An Ecuadorian court found 16 soldiers guilty this Monday. The ruling sentenced 11 soldiers to the maximum sentence requested by the Prosecutor’s Office – 34 years and eight months in prison – as those directly responsible for the crime. A uniformed man, prosecuted as an accomplice, was acquitted. Five other soldiers received 30-month sentences after availing themselves of the effective cooperation figure. Their testimonies allowed, in a context marked by misinformation, the Government’s threats against the first judge who heard the case and a discredit campaign against the victims.

Nehemiah (15 years old), Steven (11), Ishmael (15) and Joshua (14). Those in the city crudely recorded the capture: the teenagers were beaten and dragged to military trucks before being taken to Taura, a remote rural area located more than an hour from the place where they were last seen. The court determined that the patrol failed to comply with due process by failing to hand over the minors to police specializing in adolescent crimes, as required by law, and by wrongly accusing them of robbery. Furthermore, it established that the four young people were subjected to torture and inhuman and cruel treatment.

During the trial, the prosecutor presented evidence that exposed: key testimonies, a chat created by the military to coordinate a common story, audios and a video that documented the torture – beatings, threats and even shots. The Prosecutor’s Office maintained that this material demonstrated the deliberate intention to inflict harm on minors.

The bodies of the victims were found burned on December 24 of last year, 16 days after their arrest. A new trial seeks those responsible for the murders.

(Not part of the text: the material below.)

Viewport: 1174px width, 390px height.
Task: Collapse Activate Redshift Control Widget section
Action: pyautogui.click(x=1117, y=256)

Outside the courthouse, relatives and neighbors awaited the resolution with photographs of the four children and posters with the slogan “Neither forgiveness nor forgetting!” Among them, the Afro-Ecuadorian batucada that accompanied all the demonstrations of the case marked the pulse with their drums, while the expectation grew for the judges’ decision.

Repair measures

The sentence imposed a fine of $385,000 and ordered . Among them, the payment of $10,000 for each sentenced soldier to the families of the victims. He also ordered that the State issue a public apology through a national media outlet and that a ceremony of redress be held at the Taura Air Base, in which the responsibility of the State and the military institution is recognized. A plaque with the names of the victims will be placed at the base’s main entrance.

The ruling also establishes that the convicted military personnel must complete a mandatory human rights and intervention program with the civilian population, including children, adolescents and older adults, with a minimum workload of 120 hours per year, as a guarantee of non-repetition. The judges also ordered the restoration of the honor of the victims, falsely accused of being thieves and members of criminal gangs. This is how Fernando Bastias, lawyer for the Human Rights Committee of Guayaquil, explained it to those who were awaiting the resolution: “They were accused of things that were not the case, and now the court has ordered that this damage be repaired.”

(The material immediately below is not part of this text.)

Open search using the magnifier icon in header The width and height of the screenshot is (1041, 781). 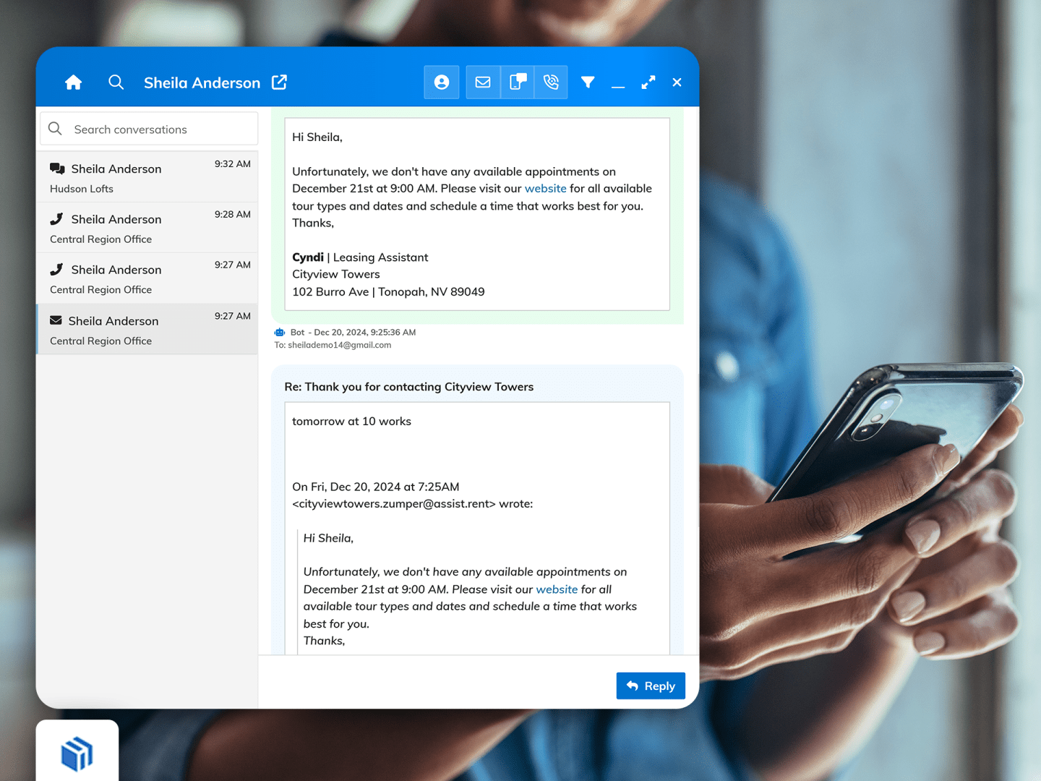pos(116,82)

The ruling instructs the sentenced military personnel and the Ecuadorian Air Force to issue a national statement – in the media and social networks – under the title “Rectification and truth of the Malvinas case”, in which it is clarified that the victims were never criminals or belonged to any criminal group, and the false statements spread by State institutions and certain sectors of the media are denied, Bastias said.

“Forced disappearances policy”

That was one of the breaking moments for those who have followed the case for a year. The news moved those in attendance; many could not hold back their tears. Added to the outrage over the disappearance and death of the children was the weight of misinformation and stigmatization sustained for months.

Although the sentence clarifies central aspects of the disappearance, the path to complete justice remains open. In relation to the murder of the minors, another judicial process remains that is advancing slowly. “Although the military cannot be considered criminally responsible for the death, their participation in the forced disappearance was decisive in the fatal outcome,” Bastias explained. For the families of Ishmael, Joshua, Steven and Nehemiah, there is still a long journey ahead.

The case has made it possible, according to human rights defenders, to make visible what could constitute a policy of forced disappearances implemented in 2024, within the framework of a wave of attacks, including the takeover of a television channel. “The parents of these children have opened a path that is not only theirs,” Bastias concluded, “but also that of all the families who have suffered forced disappearances on the Ecuadorian coast, so that they also have access to truth, justice and reparation.”